Emma Hill: Deswegen lieben alle die Alexa-Mulberry-Tasche

Fashion-Expertin Emma Hill glaubt, der Erfolg der Alexa-Tasche von Mulberry lag in dem Zauber, dass das Accessoire so schwer erhältlich war.

Emma Hill erklärte den Zauber der Alexa-Tasche mit der Tatsache, dass sie zu Anfang so schwer zu haben war.

Die Modedesignerin wurde 2008 von der Edelmarke engagiert und verhalf dem angestaubten britischen Label zu einem neuen Höhenflug. Eine ihrer größten Erfolge war 2009 die Entwicklung der Alexa-Tasche - inspiriert von Alexa Chung (29). Auf der Warteliste standen Tausende, der damalige Preis von umgerechnet über 800 Euro schreckte nur wenige. Heute liegt der Preis der Tasche bei mindestens 1.000 Euro. "Wir konnten mit der Nachfrage nicht Schritt halten", erinnerte sich Hill gegenüber der britischen 'Vogue'. "Jeder in der Fabrik schuftete, aber letztendlich sorgte ihre Nichtverfügbarkeit dazu, dass etwas Mystisches erschaffen wurde."
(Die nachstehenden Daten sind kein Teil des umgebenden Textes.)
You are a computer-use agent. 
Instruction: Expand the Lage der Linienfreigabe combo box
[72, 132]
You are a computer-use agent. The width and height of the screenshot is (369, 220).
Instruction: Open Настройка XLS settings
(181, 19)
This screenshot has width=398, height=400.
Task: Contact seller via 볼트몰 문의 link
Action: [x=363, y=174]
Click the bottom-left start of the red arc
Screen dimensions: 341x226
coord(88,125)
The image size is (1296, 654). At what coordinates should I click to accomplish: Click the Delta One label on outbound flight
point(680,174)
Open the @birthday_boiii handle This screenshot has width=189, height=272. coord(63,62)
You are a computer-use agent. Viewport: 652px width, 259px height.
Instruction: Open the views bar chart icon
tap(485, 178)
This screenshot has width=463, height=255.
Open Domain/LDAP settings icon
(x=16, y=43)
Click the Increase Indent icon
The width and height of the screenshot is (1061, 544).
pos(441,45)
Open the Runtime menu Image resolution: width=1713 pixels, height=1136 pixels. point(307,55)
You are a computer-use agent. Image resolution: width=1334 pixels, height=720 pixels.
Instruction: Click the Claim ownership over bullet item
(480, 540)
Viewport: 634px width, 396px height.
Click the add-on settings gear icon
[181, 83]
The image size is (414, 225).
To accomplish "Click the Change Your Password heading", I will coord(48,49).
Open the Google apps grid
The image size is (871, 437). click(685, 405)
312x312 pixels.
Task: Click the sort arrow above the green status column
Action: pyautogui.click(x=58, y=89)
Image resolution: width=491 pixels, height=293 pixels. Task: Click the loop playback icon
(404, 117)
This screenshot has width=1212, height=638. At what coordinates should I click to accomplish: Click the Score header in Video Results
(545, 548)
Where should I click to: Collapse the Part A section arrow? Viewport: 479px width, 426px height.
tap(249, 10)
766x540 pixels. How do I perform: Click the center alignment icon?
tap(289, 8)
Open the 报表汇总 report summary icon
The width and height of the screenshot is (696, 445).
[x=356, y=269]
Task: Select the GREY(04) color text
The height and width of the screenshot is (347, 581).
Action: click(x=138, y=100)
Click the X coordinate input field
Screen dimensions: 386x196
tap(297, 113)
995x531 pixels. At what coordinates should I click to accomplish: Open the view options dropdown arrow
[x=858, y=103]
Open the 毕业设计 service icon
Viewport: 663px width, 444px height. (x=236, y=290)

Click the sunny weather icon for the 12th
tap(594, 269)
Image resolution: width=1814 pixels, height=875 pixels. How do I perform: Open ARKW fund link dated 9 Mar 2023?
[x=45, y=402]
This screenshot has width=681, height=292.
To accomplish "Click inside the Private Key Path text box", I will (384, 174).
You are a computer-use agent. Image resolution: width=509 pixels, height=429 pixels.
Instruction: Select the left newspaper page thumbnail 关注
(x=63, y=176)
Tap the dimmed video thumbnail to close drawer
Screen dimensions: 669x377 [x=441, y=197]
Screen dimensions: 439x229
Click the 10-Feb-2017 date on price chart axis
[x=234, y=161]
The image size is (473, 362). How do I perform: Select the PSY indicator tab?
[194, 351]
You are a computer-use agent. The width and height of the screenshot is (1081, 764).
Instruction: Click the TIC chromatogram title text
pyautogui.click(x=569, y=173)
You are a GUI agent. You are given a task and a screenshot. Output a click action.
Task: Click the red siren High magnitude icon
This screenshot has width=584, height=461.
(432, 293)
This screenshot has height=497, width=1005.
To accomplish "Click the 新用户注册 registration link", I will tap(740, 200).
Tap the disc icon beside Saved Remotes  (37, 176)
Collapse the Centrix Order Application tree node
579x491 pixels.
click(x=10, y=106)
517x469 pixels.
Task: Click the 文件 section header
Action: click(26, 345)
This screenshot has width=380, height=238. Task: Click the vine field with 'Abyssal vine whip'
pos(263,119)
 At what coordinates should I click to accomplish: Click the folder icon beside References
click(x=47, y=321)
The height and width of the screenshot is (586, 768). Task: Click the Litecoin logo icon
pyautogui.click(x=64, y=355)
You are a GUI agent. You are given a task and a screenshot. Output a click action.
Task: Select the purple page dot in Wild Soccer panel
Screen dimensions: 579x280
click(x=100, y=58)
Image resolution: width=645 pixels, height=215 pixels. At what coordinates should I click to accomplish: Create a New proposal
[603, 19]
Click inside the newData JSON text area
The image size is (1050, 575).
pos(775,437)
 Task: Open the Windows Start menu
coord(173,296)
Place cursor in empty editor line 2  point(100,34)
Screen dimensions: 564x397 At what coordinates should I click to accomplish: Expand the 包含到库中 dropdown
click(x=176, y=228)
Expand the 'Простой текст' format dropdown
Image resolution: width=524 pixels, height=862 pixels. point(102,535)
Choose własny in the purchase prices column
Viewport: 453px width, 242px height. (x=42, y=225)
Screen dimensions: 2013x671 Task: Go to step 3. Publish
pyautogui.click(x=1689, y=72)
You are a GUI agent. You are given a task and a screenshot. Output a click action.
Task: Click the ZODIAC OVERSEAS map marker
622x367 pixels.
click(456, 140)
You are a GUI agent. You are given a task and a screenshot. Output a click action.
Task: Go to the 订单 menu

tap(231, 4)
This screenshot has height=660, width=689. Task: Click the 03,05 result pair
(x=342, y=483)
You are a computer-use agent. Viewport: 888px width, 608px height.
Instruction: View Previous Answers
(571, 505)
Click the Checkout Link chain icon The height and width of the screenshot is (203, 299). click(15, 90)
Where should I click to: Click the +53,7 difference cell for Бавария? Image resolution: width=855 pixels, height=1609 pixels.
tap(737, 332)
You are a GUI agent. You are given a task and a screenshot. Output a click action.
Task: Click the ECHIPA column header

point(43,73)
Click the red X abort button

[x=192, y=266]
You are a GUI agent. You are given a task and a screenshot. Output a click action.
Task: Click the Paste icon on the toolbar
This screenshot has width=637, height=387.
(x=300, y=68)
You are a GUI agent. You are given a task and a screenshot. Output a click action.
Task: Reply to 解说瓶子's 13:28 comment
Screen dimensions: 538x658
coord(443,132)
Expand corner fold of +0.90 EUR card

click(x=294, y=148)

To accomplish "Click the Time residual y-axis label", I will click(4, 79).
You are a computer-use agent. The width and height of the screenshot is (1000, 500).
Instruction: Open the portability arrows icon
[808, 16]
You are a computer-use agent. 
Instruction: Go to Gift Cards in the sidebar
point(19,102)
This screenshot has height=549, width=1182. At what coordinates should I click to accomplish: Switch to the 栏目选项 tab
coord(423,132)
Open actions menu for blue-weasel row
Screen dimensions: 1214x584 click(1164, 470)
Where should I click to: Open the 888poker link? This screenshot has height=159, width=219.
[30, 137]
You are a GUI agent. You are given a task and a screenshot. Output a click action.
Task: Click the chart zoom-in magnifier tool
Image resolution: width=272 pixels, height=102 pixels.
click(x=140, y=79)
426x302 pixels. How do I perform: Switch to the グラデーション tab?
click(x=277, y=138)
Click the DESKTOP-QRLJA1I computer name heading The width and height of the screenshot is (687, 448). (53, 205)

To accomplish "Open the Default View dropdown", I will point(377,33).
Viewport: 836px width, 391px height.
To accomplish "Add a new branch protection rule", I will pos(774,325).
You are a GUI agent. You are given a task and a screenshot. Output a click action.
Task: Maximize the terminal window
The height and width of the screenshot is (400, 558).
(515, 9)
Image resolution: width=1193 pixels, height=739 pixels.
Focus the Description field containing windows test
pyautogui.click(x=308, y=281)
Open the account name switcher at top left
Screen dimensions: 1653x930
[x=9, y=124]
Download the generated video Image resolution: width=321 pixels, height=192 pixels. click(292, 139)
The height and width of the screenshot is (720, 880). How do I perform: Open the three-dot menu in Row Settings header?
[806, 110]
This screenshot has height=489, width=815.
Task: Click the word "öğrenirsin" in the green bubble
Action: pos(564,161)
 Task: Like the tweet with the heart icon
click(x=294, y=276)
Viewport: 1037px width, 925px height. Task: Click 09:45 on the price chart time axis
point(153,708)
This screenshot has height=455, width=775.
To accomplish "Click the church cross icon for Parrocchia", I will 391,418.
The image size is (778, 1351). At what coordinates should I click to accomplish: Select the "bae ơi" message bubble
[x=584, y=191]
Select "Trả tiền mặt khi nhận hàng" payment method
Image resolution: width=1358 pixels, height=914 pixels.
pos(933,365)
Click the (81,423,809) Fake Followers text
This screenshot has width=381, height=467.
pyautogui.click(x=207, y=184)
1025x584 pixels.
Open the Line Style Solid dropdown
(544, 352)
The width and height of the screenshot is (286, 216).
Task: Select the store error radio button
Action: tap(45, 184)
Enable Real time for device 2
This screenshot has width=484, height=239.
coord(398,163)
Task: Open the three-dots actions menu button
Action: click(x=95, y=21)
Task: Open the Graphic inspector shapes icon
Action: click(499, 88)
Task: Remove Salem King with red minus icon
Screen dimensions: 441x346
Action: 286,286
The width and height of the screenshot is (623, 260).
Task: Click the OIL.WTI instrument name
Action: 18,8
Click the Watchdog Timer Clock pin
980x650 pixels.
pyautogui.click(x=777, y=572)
Emma Hill gilt als extrem clevere Unternehmerin. Ihr Mantra lautet, dass alles wichtig ist: "Gut genug ist eben nicht gut genug. Ein großartiges Design ist ein großartiges Design. Niemand braucht ein neues Etwas, deswegen muss man echte Leidenschaft erschaffen - es muss dein neuer bester Freund werden."

Die Modemacherin war schon immer sehr ehrgeizig und hält an ihrer hohen Arbeitsmoral unter allen Umständen fest. Nachdem sie am Ravensbourne College studiert hatte, war ihr erster Job als Accessoires-Designerin bei Burberry: "Es war der einzige Job, den ich kriegen konnte. Viele Dinge waren glückliche Zufälle. [New York war immer ein Ziel von mir.] Ein Jahr später saß ich im Flugzeug, zahlte in Münzen und rief jeden an, bis ich einen Job hatte", erinnerte sich Emma Hill.